Are the best days of your life behind or in front of you? Our outlook on life—and our answer to that question—can change with time. When we’re younger, we look ahead, wanting to grow up. And once we’ve grown older, we yearn for the past, wanting to be young again. But when we walk with God, whatever our age, the best is yet to come.
Moses is a case in point. The Israelites were slaves in Egypt. Pharaoh feared that one day the Israelites would turn against the Egyptians. So he ordered a terrible punishment – all the first-born male babies of the Israelites were to be killed. Moses was one of those baby boys. But he managed to escape and, ironically, he ended up growing up in Pharaoh’s palace. But, after 40 years of living in privilege, Moses found himself on the run for murder. He arrived in Midian which was in the desert; basically in the middle of nowhere.
Sometimes we can feel like we’ve ended up in the middle of nowhere – like Moses, miles from the comfort of Pharaoh’s palace, herding sheep far from civilization. It’s as though God has taken us out of the game and put us on a shelf – somewhere obscure and hidden, and so we think that our best days are behind us. God often does His greatest works in the wilderness, in those places where we feel as though our best days will never be repeated. Our future looks anything but bright.
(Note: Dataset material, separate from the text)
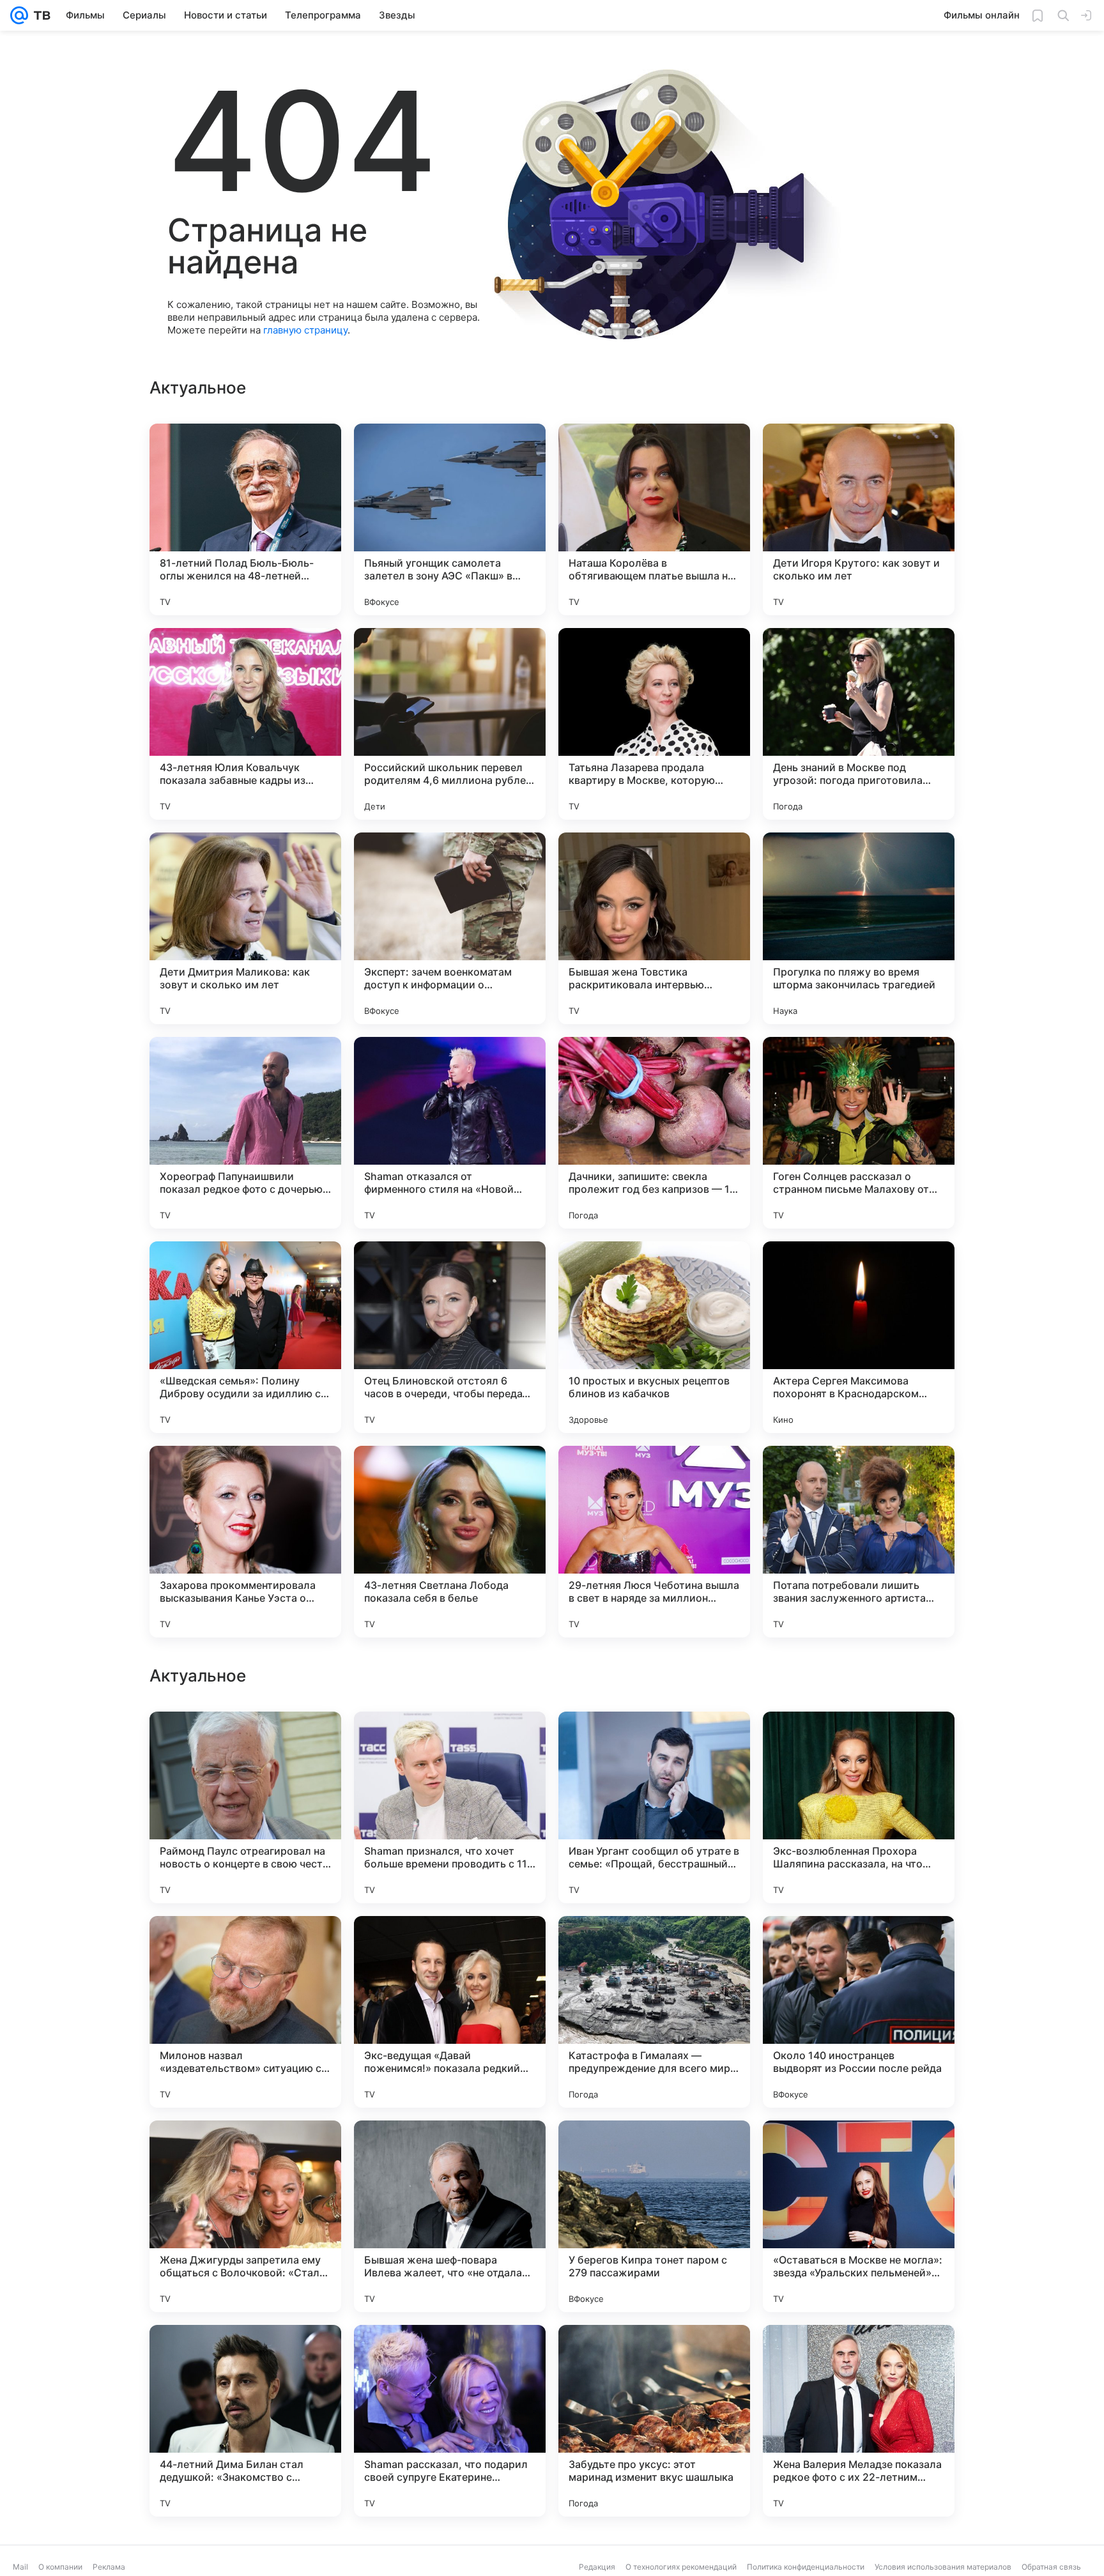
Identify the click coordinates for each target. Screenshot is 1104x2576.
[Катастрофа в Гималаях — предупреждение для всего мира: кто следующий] (654, 2421)
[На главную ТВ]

But God is doing things in the Median desert that we can’t even begin to imagine. When we least expect it, He comes along and says, “I have a plan for you.” Moses was probably expecting to spend the rest of his old age (he was 80 years old by then), in the wilderness. God had other plans, however. The best was yet to come for Moses. God isn’t finished with us yet either. The bottom line is, everyone knows our days are numbered, so we should be capitalizing on the moments we do have by living life in a way that matters.
Psalm 68:19 says, “Praise the Lord; praise God our savior! For each day he carries us in his arms.” God gives us time in 24-hour increments. We simply have to trust Him, focus on His direction for today and be present in the moment. We do that by living a purpose-driven life, not a time-driven life. Because what is truly important is not how much time we have but what we do with the time we have.
Theologian Jonathan Edwards wrote “Resolved: Never to lose one moment of time, but to improve it in the most profitable way I possibly can. Resolved: to live with all my might while I do live. Resolved, to ask myself at the end of every day, week, did I make wise use of my time?”
- How does Moses’ experience change your perspective on what you’re going through at the moment?
- What are the benefits of expecting your best days to be ahead of you, not behind you? What are the things that need to be shed from your thought life in order to do that?